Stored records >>
<<<<

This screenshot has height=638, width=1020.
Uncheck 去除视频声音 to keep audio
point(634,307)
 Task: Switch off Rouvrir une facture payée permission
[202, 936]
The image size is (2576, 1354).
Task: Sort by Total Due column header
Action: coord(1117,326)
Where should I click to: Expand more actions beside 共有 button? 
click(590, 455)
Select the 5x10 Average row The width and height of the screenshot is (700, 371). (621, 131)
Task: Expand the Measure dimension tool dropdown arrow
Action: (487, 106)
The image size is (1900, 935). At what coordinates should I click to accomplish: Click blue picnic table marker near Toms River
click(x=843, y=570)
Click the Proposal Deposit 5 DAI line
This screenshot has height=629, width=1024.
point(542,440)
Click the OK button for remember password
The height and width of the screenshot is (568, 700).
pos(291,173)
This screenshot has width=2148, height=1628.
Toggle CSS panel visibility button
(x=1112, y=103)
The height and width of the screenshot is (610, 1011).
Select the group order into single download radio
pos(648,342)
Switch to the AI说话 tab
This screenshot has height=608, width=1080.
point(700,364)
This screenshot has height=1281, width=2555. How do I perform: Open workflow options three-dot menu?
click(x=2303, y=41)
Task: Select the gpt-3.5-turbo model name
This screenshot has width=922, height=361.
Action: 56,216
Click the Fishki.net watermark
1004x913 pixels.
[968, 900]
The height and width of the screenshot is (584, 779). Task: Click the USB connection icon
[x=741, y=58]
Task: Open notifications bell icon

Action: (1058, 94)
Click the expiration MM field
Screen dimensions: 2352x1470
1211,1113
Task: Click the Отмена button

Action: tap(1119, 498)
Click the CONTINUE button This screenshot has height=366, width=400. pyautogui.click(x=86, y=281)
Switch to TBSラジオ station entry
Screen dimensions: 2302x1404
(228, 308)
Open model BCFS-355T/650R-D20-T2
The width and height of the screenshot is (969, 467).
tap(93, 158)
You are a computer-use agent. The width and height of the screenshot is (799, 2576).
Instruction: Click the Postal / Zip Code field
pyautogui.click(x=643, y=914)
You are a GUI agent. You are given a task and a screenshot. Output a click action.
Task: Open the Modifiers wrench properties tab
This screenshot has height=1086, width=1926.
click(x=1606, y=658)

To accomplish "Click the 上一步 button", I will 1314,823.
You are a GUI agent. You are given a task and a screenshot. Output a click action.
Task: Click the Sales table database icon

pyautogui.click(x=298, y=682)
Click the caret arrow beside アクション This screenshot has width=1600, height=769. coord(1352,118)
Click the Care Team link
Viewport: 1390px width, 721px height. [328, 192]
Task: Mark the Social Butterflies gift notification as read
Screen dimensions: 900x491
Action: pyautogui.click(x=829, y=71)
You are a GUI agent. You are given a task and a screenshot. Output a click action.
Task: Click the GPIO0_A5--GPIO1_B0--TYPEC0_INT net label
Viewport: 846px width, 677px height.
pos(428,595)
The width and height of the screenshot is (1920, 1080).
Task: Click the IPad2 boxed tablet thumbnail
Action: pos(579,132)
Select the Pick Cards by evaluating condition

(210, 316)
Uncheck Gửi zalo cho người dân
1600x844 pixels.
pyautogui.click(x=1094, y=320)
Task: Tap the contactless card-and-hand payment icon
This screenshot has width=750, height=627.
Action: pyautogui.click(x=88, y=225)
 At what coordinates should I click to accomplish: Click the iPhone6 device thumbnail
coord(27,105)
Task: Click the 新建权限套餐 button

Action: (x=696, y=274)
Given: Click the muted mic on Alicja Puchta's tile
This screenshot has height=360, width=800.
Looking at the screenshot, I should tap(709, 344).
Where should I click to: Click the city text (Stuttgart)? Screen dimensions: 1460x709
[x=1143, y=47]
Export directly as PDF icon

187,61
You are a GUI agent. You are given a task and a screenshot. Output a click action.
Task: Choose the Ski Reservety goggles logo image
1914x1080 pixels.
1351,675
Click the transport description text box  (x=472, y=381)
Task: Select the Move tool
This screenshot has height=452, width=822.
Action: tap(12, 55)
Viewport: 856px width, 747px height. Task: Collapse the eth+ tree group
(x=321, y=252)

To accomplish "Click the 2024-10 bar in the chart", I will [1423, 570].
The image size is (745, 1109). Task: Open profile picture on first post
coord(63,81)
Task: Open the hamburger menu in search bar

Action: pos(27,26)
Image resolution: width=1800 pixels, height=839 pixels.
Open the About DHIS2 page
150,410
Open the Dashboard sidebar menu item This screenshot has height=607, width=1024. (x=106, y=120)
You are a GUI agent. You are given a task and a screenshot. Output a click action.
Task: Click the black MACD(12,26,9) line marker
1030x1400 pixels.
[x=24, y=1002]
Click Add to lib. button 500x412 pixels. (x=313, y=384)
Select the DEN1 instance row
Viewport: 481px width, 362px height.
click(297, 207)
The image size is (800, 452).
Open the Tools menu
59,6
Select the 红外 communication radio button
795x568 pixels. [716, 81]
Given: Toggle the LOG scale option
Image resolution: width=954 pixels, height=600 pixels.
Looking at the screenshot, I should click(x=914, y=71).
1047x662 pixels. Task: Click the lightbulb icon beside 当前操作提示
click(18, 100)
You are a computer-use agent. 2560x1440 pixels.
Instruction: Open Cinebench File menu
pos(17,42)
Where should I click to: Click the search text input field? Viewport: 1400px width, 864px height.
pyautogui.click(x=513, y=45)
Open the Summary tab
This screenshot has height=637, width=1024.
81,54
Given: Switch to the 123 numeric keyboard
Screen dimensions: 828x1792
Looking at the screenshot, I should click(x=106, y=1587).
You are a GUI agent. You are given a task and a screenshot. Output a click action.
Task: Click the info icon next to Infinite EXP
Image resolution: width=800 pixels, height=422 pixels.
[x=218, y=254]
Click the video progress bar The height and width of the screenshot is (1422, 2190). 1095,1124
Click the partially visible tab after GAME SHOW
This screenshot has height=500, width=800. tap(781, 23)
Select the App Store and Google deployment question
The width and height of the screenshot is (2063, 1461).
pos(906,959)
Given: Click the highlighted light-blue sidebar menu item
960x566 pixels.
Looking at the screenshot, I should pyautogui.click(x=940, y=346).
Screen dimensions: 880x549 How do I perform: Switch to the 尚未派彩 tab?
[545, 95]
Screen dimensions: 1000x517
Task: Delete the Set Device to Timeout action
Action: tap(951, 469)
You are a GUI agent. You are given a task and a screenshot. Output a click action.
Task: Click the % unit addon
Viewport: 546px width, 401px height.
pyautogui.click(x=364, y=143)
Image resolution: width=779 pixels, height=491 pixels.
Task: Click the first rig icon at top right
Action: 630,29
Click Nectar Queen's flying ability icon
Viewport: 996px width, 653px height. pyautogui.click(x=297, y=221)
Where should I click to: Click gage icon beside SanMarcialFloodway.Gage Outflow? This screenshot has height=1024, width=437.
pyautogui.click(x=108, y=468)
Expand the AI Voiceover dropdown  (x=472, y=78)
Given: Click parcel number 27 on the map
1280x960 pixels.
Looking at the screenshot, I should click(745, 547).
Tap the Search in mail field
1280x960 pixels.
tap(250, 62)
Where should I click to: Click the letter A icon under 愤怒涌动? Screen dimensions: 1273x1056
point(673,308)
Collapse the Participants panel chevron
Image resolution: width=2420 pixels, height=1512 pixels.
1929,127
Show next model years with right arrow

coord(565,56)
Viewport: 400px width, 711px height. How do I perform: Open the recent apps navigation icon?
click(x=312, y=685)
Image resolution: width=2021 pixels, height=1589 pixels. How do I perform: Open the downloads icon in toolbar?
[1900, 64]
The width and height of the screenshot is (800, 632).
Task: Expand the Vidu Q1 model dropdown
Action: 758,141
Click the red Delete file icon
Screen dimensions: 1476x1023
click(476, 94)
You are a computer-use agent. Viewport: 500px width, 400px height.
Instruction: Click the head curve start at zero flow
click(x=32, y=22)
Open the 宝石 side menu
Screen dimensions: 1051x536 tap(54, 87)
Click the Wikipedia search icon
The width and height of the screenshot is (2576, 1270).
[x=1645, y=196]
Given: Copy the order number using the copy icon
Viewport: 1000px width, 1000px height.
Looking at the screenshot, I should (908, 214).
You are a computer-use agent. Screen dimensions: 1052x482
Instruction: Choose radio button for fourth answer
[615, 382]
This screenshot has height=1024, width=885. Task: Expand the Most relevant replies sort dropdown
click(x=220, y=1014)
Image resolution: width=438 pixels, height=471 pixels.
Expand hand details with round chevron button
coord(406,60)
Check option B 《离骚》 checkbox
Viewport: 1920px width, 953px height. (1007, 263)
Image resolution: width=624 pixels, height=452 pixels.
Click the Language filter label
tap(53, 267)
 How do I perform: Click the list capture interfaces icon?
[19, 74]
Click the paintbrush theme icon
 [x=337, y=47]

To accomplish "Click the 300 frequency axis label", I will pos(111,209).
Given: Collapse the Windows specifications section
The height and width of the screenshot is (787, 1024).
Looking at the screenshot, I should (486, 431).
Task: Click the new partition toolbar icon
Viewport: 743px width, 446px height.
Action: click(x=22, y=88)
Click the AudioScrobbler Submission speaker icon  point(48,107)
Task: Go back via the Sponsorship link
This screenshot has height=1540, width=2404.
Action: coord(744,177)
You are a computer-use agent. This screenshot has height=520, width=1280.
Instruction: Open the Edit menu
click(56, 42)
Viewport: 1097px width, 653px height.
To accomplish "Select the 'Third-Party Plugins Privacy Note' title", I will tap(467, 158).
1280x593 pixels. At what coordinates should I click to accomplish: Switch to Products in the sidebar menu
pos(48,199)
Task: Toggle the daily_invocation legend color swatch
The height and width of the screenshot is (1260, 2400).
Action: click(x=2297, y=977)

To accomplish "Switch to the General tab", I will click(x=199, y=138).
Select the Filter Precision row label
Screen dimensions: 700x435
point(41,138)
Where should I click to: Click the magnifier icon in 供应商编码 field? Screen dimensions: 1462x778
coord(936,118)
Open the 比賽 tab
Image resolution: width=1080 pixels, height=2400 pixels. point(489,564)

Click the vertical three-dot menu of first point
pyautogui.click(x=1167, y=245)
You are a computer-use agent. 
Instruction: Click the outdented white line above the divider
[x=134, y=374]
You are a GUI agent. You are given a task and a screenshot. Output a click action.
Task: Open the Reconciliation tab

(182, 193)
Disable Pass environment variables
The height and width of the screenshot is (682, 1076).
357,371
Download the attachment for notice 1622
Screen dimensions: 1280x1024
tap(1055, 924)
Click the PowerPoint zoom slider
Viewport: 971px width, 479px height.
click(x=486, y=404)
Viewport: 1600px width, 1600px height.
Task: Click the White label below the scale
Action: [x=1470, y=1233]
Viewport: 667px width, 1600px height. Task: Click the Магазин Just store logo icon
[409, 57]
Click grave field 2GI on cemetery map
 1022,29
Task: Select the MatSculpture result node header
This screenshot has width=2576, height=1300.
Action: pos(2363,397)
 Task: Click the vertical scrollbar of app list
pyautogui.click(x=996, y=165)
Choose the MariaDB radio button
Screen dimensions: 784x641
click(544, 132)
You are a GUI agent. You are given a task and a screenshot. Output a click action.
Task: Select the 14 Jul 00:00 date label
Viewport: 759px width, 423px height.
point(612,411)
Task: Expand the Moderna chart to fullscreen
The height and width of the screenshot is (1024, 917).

>>>>

Goal >>
Repeat the entries beginning with the line containing "Where should I click to: Click the letter" and continuing through the line containing "coord(565,56)".

Correct result >>
Where should I click to: Click the letter A icon under 愤怒涌动? Screen dimensions: 1273x1056
point(673,308)
Collapse the Participants panel chevron
Image resolution: width=2420 pixels, height=1512 pixels.
1929,127
Show next model years with right arrow

coord(565,56)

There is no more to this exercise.